§ Что нужно сделать
1 > Чьими трудами, согласно приведённому отрывку, в романтическое время была открыта ценность средневековой архитектуры?
2 > Перепишите часть приведённого отрывка, начиная с «Я уже сказала, что» и заканчивая «я, вещи, вещи!», изменив в ней «ремесленника» на «мастера».

В этом отношении и нас еще ожидают такие подарки – скажем, христианский архитектурный гений Запада. Те, кто видели романские соборы в Реймсе, Амьене или Везле, скульптуру Шартра, витражи парижской Сент Шапели, согласятся, вероятно, со мной, что без этих образов содержание исторической христианской веры будет неполным. Но и «мы», и «они» можем здесь, в художественном свидетельстве веры, одарить друг друга только нашим уже далеким прошлым, по отношению к которому и сами мы хорошо если сохранили способность воспринимать и ценить. В самом деле, даже эта способность «наследниками» традиции была утрачена – и относительно недавно возродилась. Ценность классического иконного письма, как вы знаете, – в начале ХХ века. Ценность средневековой архитектуры – в романтическое время, и в особенности трудами П.Мериме, открывшего удивленным соотечественникам древние храмы Франции.

Почему и как кончилось это великое церковное творчество? Может быть, у нас уже есть все необходимое – и с избытком – для церковного воспитания души? Или же вера современного человека с восторгом встретила бы что-то новое как совсем свое, «именно для нас», как это бывает с современниками всякого творческого события? Вот, наконец-то, именно этого я и ждал! Новый лик, обращенный именно к этому времени, к этому положению вещей, к этому складу души. Я могу здесь сказать только про себя: при ясном чувстве того, что эти великие образы «больше, чем просят, дают», мне очень хотелось бы при жизни увидеть такое новое событие. Быть может, вопрос в том, есть ли в церкви (у ее общности) нужда и просьба о таком образе – на что и мог бы быть дарован ответ. Боюсь, скорее мы чувствуем себя не доросшими до того, что у нас уже есть, до этих великих вещественных свидетельств веры – глубокой, мудрой веры – других христианских эпох. Мы «как есть» этим образам как будто не в меру. Я непосредственно чувствовала это в интерьере Киевской Софии или в равеннском Сан Витале. А то, что «в нашу меру», то, кажется, не стоит и запечатления. Такие предметы не рождают состояния молитвы. Это я чувствовала в западных храмах нового стиля, украшенных лучшими художниками ХХ века, Матиссом, Шагалом, Руо.

Я уже сказала, что речь пока идет об одном роде творчества – о продуктивном творчестве, в своем итоге непременно отливающемся в вещи и изначально направленном на вещь. Как у Рильке, воспевшего старинного ремесленника:

Dinge, sag ich, Dinge, Dinge, Dinge!
Вещи, говорю я, вещи, вещи!

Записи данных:
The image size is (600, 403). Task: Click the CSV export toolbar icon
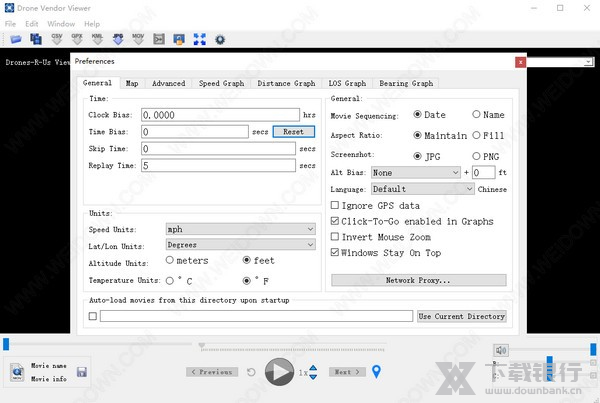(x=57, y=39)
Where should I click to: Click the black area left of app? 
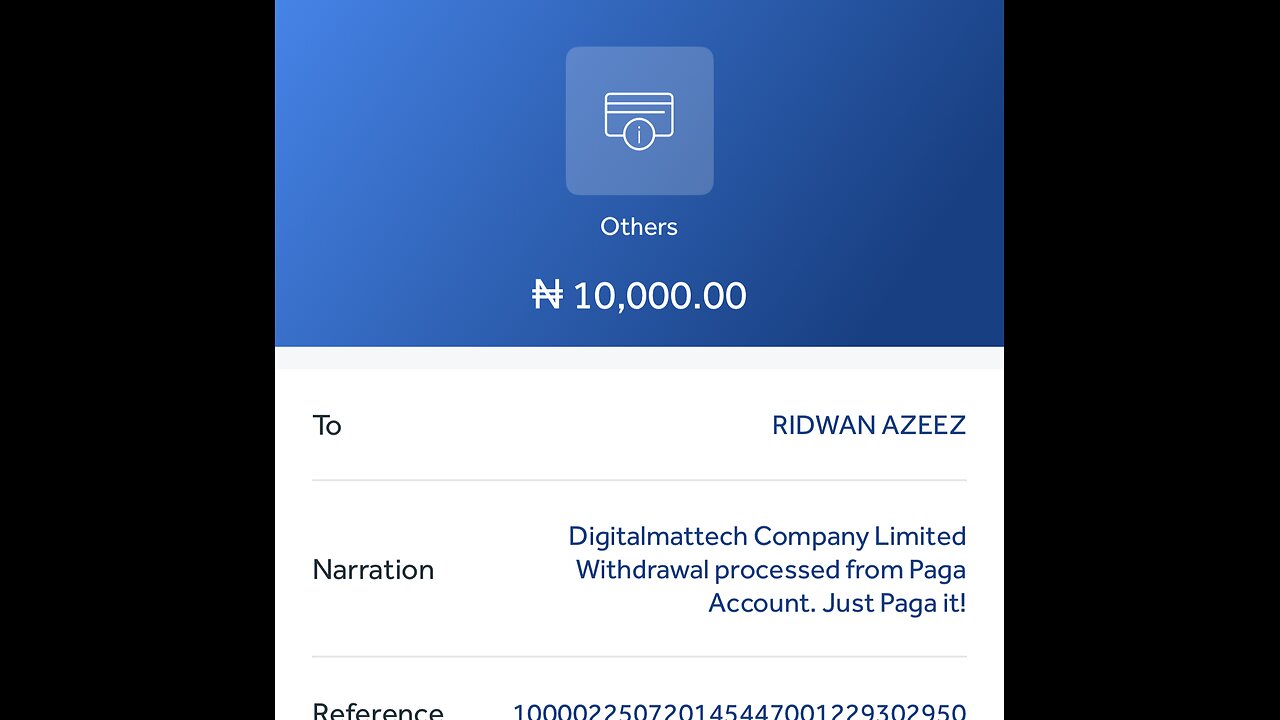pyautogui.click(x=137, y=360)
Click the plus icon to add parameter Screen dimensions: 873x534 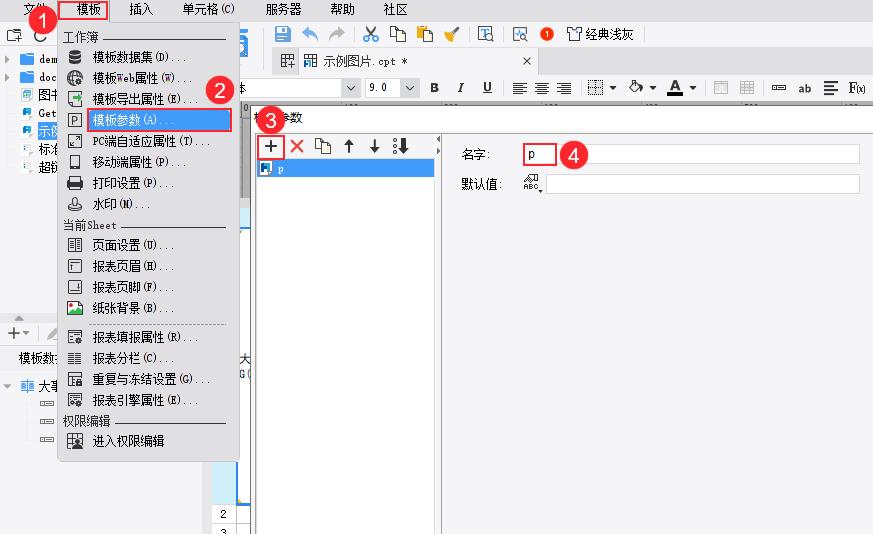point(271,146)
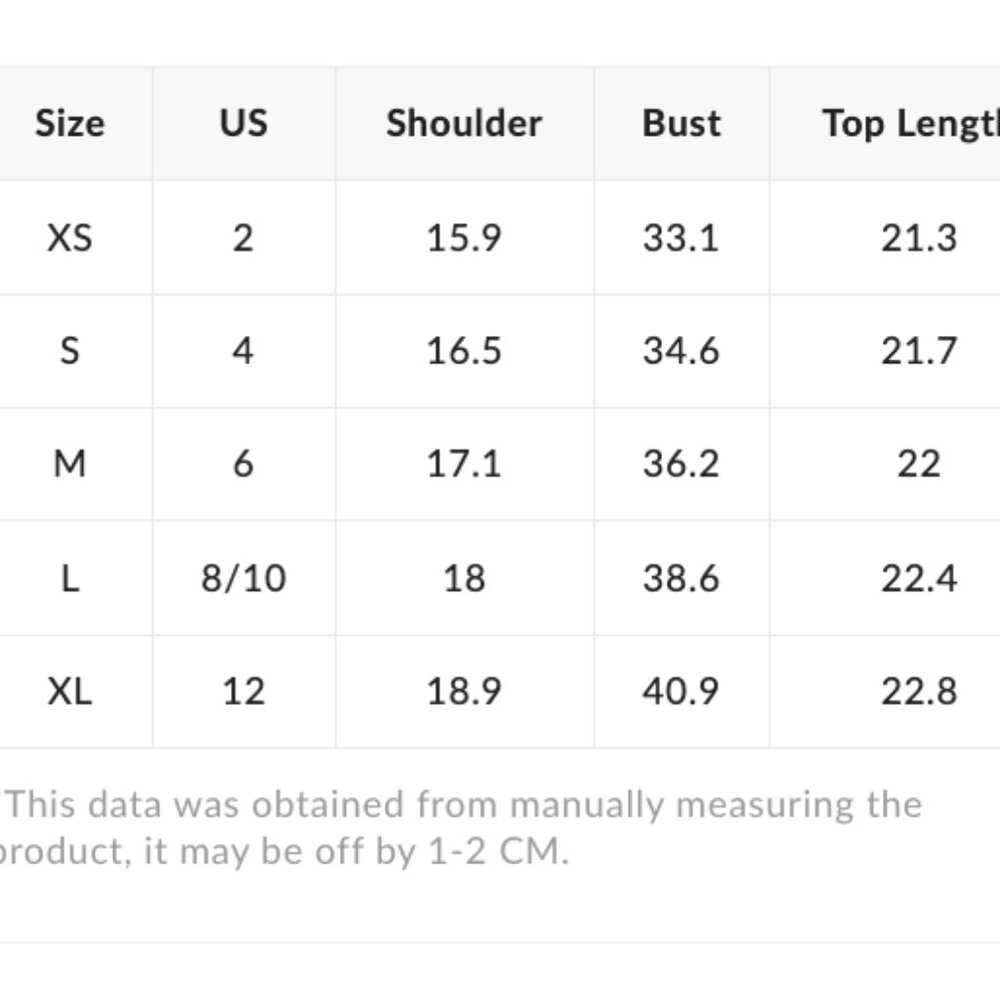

§ Решённые задания
1 > Трудами П. Мериме.

2 >
Я уже сказала, что речь пока идет об одном роде творчества – о продуктивном творчестве, в своем итоге непременно отливающемся в вещи и изначально направленном на вещь. Как у Рильке, воспевшего старинного мастера:

Dinge, sag ich, Dinge, Dinge, Dinge!
Вещи, говорю я, вещи, вещи!